#### Goal of the exercise:
Search the data for the string "will" and gather each line it is in.

#### Dataset entries:
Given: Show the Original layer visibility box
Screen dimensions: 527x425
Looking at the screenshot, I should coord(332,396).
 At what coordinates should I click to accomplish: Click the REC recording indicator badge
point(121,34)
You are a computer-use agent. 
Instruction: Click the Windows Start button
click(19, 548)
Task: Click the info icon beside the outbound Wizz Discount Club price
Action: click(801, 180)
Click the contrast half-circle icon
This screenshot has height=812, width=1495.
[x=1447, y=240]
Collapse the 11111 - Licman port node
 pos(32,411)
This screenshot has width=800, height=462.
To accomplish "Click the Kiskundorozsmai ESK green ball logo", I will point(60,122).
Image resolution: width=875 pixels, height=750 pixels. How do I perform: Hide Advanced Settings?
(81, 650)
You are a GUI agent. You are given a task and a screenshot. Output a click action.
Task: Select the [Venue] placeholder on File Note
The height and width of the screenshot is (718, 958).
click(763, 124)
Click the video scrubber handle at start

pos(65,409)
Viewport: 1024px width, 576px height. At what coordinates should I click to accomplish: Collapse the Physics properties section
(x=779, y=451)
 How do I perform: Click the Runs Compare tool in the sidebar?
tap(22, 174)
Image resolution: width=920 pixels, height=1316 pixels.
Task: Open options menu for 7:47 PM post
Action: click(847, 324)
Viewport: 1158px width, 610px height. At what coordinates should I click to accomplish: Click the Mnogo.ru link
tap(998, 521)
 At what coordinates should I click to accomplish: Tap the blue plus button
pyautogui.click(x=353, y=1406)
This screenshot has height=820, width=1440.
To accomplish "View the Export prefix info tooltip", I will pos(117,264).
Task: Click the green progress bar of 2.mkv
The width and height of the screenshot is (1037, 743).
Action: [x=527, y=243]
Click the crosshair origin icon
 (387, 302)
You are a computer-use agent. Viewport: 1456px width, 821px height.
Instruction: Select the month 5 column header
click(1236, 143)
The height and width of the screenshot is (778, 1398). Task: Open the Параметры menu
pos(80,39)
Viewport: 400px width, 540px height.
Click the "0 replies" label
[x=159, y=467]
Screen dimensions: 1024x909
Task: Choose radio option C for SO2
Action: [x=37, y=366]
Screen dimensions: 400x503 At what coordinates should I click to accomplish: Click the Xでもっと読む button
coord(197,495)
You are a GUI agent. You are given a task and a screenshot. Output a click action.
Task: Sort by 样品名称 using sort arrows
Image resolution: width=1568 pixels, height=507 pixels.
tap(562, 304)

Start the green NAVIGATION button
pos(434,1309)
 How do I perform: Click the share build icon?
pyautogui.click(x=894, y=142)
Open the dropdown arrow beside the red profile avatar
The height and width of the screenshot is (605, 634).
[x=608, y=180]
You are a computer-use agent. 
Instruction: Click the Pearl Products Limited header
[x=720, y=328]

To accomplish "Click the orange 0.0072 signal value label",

#### Solution for this exercise:
To accomplish "Click the Kiskundorozsmai ESK green ball logo", I will point(60,122).
To accomplish "View the Export prefix info tooltip", I will pos(117,264).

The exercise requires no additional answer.